Volume 45 - Article 20 | Pages 653–692
An age–period–cohort approach to disentangling generational differences in family values and religious beliefs: Understanding the modern Australian family today
|Date received:||29 Sep 2020|
|Date published:||31 Aug 2021|
|Keywords:||age-period-cohort effects, Australia, family, generations, HILDA, religious beliefs, social change, values|
Background: Over the last few decades, Australian families have undergone profound changes, including fewer marriages, more divorces, and an increase in double-income families, resulting in a qualitative shift in understanding the family today.
Objective: This paper investigates whether generational differences in family values and religious beliefs are at the core of changes to the family structure.
Methods: Using the Household, Income and Labour Dynamics in Australia (HILDA) survey, we apply the Age–Period–Cohort Detrended (APCD) methodology to investigate generational differences in family values and religious beliefs.
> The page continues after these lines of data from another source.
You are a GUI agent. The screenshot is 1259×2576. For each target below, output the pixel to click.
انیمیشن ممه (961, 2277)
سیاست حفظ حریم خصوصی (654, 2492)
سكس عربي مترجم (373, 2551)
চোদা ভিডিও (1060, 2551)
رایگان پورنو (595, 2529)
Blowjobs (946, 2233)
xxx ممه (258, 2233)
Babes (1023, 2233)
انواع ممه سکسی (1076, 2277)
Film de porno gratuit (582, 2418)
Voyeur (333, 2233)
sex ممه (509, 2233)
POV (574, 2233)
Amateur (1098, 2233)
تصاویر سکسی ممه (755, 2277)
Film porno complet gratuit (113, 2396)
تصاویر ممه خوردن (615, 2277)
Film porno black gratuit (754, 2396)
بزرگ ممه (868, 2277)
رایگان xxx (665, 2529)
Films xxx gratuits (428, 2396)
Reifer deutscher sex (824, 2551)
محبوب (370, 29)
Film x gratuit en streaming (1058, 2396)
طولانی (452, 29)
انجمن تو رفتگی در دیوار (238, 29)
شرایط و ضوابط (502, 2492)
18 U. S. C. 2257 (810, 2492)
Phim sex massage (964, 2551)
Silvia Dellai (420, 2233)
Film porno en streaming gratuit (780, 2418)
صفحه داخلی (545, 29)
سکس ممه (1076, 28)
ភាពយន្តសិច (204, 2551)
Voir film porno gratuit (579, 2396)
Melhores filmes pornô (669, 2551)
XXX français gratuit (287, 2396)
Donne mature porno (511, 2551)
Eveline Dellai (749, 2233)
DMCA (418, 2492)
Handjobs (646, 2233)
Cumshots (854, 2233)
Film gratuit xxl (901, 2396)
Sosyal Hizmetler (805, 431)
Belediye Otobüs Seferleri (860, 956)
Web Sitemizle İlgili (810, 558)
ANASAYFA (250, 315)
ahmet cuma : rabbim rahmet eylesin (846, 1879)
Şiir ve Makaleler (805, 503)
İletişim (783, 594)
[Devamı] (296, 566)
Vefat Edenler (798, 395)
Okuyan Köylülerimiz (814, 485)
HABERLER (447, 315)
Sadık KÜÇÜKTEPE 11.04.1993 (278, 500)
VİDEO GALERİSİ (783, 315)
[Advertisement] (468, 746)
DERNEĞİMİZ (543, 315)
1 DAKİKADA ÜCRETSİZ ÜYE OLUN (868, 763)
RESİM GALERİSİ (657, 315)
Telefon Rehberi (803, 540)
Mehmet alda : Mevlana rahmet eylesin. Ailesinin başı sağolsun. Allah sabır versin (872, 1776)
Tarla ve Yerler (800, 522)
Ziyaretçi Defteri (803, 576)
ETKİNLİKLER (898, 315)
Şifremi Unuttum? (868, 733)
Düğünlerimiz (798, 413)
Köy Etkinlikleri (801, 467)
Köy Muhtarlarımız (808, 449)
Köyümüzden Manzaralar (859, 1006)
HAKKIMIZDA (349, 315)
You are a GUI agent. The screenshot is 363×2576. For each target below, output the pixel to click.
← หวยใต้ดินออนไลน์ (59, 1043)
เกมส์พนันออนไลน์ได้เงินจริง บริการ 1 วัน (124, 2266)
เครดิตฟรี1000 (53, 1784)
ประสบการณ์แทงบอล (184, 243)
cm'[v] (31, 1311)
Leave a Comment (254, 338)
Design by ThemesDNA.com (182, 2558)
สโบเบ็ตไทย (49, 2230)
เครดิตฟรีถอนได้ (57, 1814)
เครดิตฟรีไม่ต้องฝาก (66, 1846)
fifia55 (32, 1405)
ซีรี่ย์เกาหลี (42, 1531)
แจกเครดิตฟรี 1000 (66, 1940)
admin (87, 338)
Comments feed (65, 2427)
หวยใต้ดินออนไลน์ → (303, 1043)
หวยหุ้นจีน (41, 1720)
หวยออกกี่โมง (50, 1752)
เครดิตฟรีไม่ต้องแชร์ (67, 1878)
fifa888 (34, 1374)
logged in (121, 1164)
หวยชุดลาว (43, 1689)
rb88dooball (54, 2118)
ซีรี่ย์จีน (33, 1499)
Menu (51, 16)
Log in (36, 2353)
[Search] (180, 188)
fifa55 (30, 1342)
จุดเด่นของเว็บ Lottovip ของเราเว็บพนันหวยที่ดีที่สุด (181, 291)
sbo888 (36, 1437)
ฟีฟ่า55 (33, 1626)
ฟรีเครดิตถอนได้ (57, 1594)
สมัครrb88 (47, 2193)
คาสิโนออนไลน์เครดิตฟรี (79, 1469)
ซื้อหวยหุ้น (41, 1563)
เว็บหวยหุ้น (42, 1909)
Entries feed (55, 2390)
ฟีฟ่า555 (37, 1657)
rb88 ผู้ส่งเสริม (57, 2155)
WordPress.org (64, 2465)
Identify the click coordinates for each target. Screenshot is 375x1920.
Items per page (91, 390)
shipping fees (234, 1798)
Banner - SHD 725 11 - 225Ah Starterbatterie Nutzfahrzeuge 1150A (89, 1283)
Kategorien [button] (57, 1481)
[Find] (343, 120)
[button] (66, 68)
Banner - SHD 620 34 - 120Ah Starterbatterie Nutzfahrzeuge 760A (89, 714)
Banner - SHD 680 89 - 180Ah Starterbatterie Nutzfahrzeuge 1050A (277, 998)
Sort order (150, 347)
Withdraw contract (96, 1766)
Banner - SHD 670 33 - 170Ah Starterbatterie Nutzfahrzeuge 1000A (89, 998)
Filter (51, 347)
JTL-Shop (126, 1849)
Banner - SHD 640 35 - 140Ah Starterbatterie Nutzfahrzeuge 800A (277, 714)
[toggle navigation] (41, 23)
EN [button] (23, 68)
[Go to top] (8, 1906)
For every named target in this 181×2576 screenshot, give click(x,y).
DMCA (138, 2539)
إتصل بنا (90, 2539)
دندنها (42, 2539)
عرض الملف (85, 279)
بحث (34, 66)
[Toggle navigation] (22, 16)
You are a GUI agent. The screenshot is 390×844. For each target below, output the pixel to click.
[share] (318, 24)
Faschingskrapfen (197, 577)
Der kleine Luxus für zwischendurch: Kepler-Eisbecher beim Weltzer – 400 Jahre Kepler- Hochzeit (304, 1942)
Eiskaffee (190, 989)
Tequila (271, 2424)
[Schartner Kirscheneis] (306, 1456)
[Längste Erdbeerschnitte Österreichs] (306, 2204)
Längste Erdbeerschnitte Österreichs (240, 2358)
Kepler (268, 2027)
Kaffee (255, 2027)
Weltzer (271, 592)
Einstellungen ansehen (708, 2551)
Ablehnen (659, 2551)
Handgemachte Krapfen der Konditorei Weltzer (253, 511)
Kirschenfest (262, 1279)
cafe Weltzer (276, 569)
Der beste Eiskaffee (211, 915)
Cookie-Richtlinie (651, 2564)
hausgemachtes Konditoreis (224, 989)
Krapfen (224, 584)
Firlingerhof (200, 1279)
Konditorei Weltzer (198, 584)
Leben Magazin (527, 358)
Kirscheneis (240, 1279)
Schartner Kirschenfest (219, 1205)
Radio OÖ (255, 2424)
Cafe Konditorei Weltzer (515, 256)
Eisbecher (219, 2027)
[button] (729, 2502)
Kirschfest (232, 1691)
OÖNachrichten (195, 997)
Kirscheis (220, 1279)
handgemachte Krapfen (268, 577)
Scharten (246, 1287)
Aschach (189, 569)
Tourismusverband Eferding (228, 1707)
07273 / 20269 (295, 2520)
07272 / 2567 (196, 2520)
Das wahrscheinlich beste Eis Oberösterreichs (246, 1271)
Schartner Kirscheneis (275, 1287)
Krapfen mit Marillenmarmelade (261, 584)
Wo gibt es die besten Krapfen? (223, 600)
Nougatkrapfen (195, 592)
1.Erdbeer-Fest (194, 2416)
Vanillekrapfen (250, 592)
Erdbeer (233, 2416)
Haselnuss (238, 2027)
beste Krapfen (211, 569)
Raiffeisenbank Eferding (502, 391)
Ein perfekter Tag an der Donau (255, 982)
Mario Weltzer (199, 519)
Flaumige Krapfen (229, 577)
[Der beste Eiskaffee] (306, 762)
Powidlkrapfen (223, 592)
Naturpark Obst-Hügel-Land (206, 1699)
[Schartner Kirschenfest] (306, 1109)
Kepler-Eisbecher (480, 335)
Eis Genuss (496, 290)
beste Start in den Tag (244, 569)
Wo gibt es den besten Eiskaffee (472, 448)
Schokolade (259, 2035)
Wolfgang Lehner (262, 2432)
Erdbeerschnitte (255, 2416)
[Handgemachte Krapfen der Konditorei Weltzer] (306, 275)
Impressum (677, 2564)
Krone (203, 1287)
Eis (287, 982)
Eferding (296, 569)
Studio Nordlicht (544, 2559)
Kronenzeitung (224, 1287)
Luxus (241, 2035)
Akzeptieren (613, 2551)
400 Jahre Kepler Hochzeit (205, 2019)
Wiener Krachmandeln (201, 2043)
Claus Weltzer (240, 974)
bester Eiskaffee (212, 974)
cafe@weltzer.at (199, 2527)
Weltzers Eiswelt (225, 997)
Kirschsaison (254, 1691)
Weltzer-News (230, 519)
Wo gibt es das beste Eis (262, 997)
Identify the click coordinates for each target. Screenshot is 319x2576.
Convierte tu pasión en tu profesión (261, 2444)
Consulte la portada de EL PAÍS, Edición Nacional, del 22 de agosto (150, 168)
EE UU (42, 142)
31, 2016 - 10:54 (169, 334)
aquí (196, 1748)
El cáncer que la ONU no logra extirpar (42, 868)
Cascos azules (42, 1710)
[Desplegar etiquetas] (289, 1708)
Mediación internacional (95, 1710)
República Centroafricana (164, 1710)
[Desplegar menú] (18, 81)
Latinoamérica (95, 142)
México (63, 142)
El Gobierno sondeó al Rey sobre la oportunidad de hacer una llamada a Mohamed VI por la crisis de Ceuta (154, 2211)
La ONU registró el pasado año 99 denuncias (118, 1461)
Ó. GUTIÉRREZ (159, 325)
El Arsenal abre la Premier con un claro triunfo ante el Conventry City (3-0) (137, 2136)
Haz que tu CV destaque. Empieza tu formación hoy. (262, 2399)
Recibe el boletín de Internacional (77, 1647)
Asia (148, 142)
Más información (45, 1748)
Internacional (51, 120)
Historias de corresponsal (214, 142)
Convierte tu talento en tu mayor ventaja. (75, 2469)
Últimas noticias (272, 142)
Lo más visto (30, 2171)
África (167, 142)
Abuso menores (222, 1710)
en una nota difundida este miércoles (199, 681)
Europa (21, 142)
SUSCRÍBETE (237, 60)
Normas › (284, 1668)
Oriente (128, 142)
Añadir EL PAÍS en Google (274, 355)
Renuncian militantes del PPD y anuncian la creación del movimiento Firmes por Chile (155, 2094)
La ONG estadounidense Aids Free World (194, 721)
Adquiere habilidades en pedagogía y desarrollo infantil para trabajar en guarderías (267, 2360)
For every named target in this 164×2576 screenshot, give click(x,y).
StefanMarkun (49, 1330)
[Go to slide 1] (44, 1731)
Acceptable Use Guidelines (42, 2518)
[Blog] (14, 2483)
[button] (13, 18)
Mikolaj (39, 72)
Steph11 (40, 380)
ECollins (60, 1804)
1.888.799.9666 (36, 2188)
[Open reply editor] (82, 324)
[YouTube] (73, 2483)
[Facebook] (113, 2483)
Results: Results show that changes in family values and religious beliefs are overwhelmingly generational. Cohorts born between 1946 and 1964 (commonly referred to as baby boomers) have significantly contributed to the revolutionary shift in family behaviours and attitudes.
Conclusions: The baby boomer generation has played a crucial role in supporting progressive views on marriage, children, gender roles, and religious beliefs. When compared to older and younger cohorts, baby boomers saw the largest shift in family behaviours and attitudes, having matured in a period of rapid economic prosperity and significant social change. The unique events that occurred during their formative years may have influenced these behaviours and attitudes, ultimately contributing to the qualitative shift in the understanding of family.
Contribution: Recognising differences between cohorts is essential to our understanding of social change. The APCD models used in this study can detect birth cohort nonlinearities pertaining specifically to the cohort variable. We then search for appropriate explanations of these cohort fluctuations with contextual elements of cohort-specific socialisation and life conditions.